A frame on a shower door can also provide some support for a handicapped or physically challenged person who needs something to hold on to when getting in and out of the shower. (Although it is not a substitute for a grab bar!)

Frameless Shower Doors

Many contemporary designers think that a frameless glass shower enclosure provides a more elegant and luxurious look for a bathroom. It also allows you to show off the marble or tiled interior of your shower. This is why many newer and remodeled bathrooms use frameless shower doors.

A frameless glass shower door is really a door made entirely of tempered safety glass.

Hardware is used where the door is attached to the shower frame or another glass panel that is part of the shower enclosure. This hardware, which can be a pivot or a hinge, is usually used near to or at the top and bottom of the glass shower door.

Sometimes there is a small gap between the glass door and the adjoining shower enclosure glass. This is normal, but you must be sure your showerhead is not aimed at this gap or you can have water on your bathroom floor.

To provide strength, the shower door without a frame typically uses a thick piece of glass. Whereas framed shower glass is about ¼ inch thick, the glass used in a frameless shower door can be up to ½ inch thick. Because the glass is thicker, you must be sure the shower structure can handle the weight.
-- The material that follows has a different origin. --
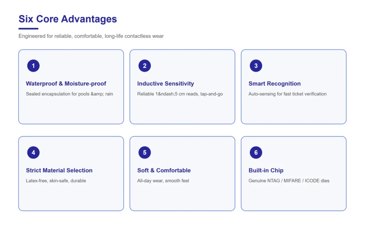Click the fast ticket verification description
This screenshot has width=371, height=248.
287,94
Door handle hardware can be mounted directly into the glass. This hardware can be chosen to match the rest of your bathroom.

It is usually easier to clean and maintain a frameless glass structure because it doesn’t have metal edges all around in which dirt and soap scum can collect.

There are options for the type of glass you can use for the door including clear, frosted, and etched. Using clear glass on a frameless shower door does have a disadvantage. If someone has partial blindness, they may not be able to clearly see the door and walk into it.

Finally, the cost of a frameless shower glass door is usually higher than the cost of a traditional framed shower glass door. This must be weighed against its durability and visual appeal.

Shower Glass Style

By code, any glass you want to use for a shower enclosure must be tempered. This safety glass is very strong and if it breaks, it will break into many small pieces rather than large, dangerous shards.

Although the glass will be tempered, you will have many choices when it comes to the style of glass.

  • Clear glass is a common choice. This can add a lot of light to your shower and open up your bathroom, giving it a spacious look. On the other hand, it doesn’t provide much privacy.
  • Frosted glass still lets light into the shower but provides some visual privacy when you’re inside the shower. The amount of frosting can be slight or heavy depending on your preference.
  • Patterned glass is a glass door with a design typically etched into the outside of the glass. You can choose a design that compliments your bathroom decoration or provides a focal point for the room.
  • Silk-screen glass has a graphic image on its surface so it can look like patterned or textured glass.
  • Pebbled glass is opaque glass (can’t see through it) with a textured effect on its outside. This diffuses the light entering the shower.
  • Tinted glass doors use glass to which a color has been added.
  • Asymmetrical glass is a glass that has been cut into a shape. A typical asymmetrical pattern is one that is cut to resemble a mountain range along the top of the glass.

Glass comes in varying thicknesses with ¼ inch, 3/8 inch, and ½ inch being the most common sizes.


One purpose of a glass shower door is to keep water off your bathroom floor. But shower doors and shower glass today are designed to go beyond that simple function. They can add a design element that makes your bathroom as much a statement of your personal style as the rest of your house.